На каком-то этапе Пер, действительно, великая акула капитализма, но он слишком жизнелюбив и переменчив, чтобы довольствоваться какой-нибудь одной ролью, и его поглощенность самим собою порождает беспристрастность. Пер – гений игры, тролльской и безумной игры. Ибсена, как и Сервантеса с Шекспиром, не интересует Грехопадение. Троллизм – это не бунт против Бога, даже когда он проявляется не в троллях, а в людях. Четвертое действие «Пер Гюнта» – в той же мере антихристианское, что и антигегельянское; абсолютный разум испускает дух вместе с абсолютной духовностью, а Пер живет вопреки всем ударам судьбы.
Что бы ни думали исследователи Ибсена, Пер в его глазах – не пустой человек, не неудачник. Вторая часть «Фауста» – еще более великая драматическая поэма, чем «Пер Гюнт», но, в отличие от Фауста, Пер являет собою блистательное изображение личности. Ибсен ценит в Пере то, что следует ценить в нем и нам: уникальное своеобразие, которое откажется сплавляться воедино с ограниченным и безликим; это – агонистическое содержание пятого действия. Я никак не могу принять распространенного нынче мнения, ярче всего выраженного Майклом Мейером в книге «Досье на Ибсена» (1985):
Как бы, на наш взгляд, Пер ни умер – в сумасшедшем доме или при кораблекрушении, – в пятом действии, безусловно, изображается либо его былая жизнь, проносящаяся в его сознании перед самой смертью, либо (что, возможно, то же самое) блуждание его души в чистилище.
Ибсенов Пер Гюнт не умирает – ни в сумасшедшем доме, ни при кораблекрушении; когда занавес опускается в последний раз, он очень даже жив. Подобно Одиссею и Санчо Пансе, в отличие от Дон Кихота, Фальстафа и Фауста, Пер – уцелевает, как и подобает предшественнику Леопольда Блума. Ибсен ничтоже сумняшеся погреб Бранда под лавиной, но не нашел в себе сил убить Пер Гюнта. Великие тролли – Гедда Габлер, Сольнес, Рубек – должны умереть; троллеподобный Пер, выразитель Ибсенова чувства жизни, должен жить. Все пятое действие отвергает смерть от воды, переплавки, мук чистилища. Фаустовское вознесение в ангельский, женский предел – не для Пер Гюнта; его Ибсен возвращает к женщине, которая ему и мать, и заждавшаяся невеста.
Исследователям и режиссерам не стоит бояться, что это мелодраматизм и сентиментальность; нет, это – последний возмутительный ход Ибсена в бесконечно возмутительной драме.

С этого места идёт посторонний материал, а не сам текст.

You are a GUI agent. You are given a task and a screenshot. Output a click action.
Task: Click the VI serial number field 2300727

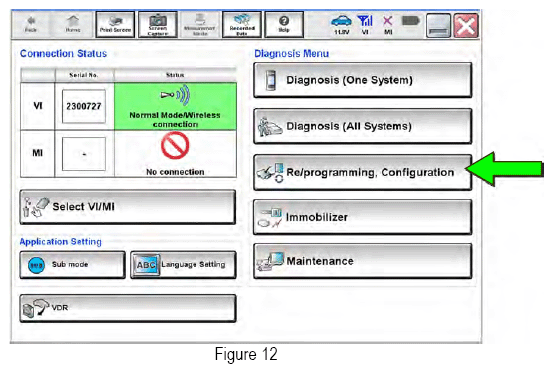[84, 106]
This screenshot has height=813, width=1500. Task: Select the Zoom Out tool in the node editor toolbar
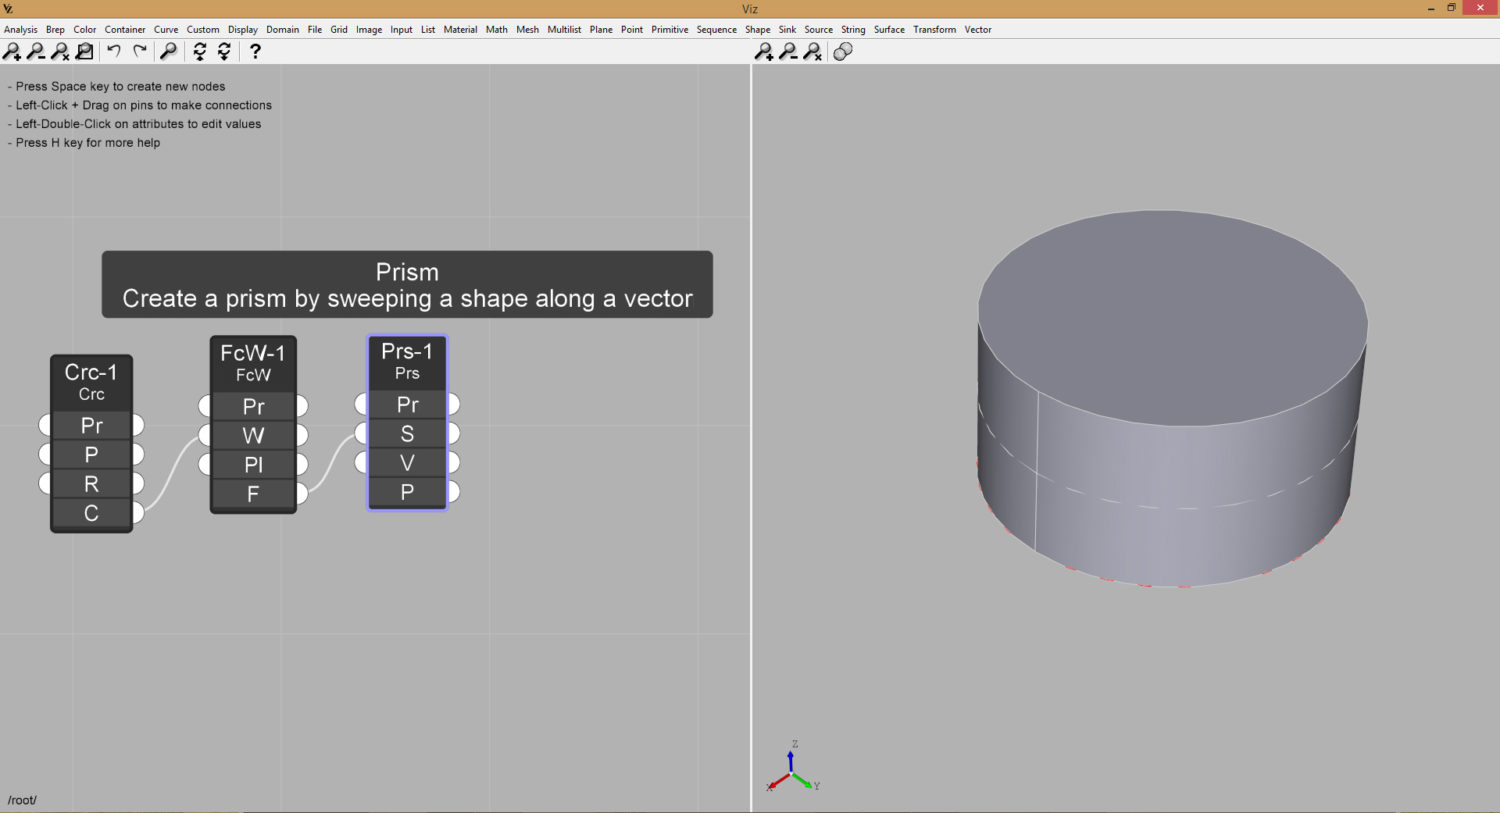36,51
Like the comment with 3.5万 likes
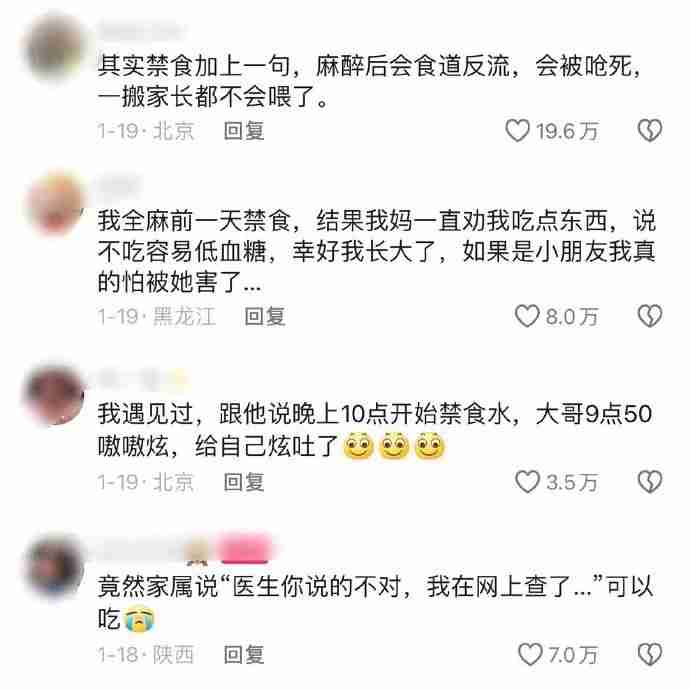The height and width of the screenshot is (689, 690). pyautogui.click(x=527, y=482)
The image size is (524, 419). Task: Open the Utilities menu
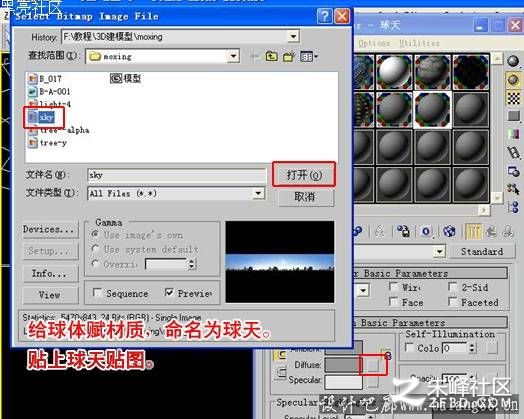[x=419, y=43]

Троллям не удается погубить Пер Гюнта потому, что за ним стоят женщины, и та же самая байроническая и гётеанская тайна не позволяет восторжествовать Постороннему пассажиру с Пуговичным мастером. Ибсен сознательно затемняет отношение Пера к его матери Осе и к праведной Сольвейг, так как нам бы все равно лучше запомнились эротические приключения героя, и в человеческой, и в тролльской ипостаси.
Связующее звено тут – задор, за который Ибсен прощает Перу практически все.
В пятом действии Пер делается мрачнее; в нем впервые появляется что-то неприглядное. Устойчивая странность «Пер Гюнта» отчасти заключается в том, что это скорее драматическая трилогия, а не одна пьеса. Двадцатилетний Пер из первых трех действий – героический жизнелюбец, не лишенный некоторой жутковатости: его энергия и его желания делают его отчасти троллем. В четвертом действии немолодой Пер – одновременно умудренный опытом шутник и низкий плут, и его фантастические приключения едва-едва остаются в пределах естественного. Сверхъестественным же проникнуто пятое действие, где постаревший Пер становится, некоторым образом за счет своего юмора, и еще неприятнее, и еще трогательнее. Притом что «Пер Гюнт» – наиболее самобытная и наименее шекспировская по духу пьеса Ибсена, это двойственное развитие Пера соответствует пути, который проходит Фальстаф по мере того, как вторая часть «Короля Генриха IV» близится к финалу.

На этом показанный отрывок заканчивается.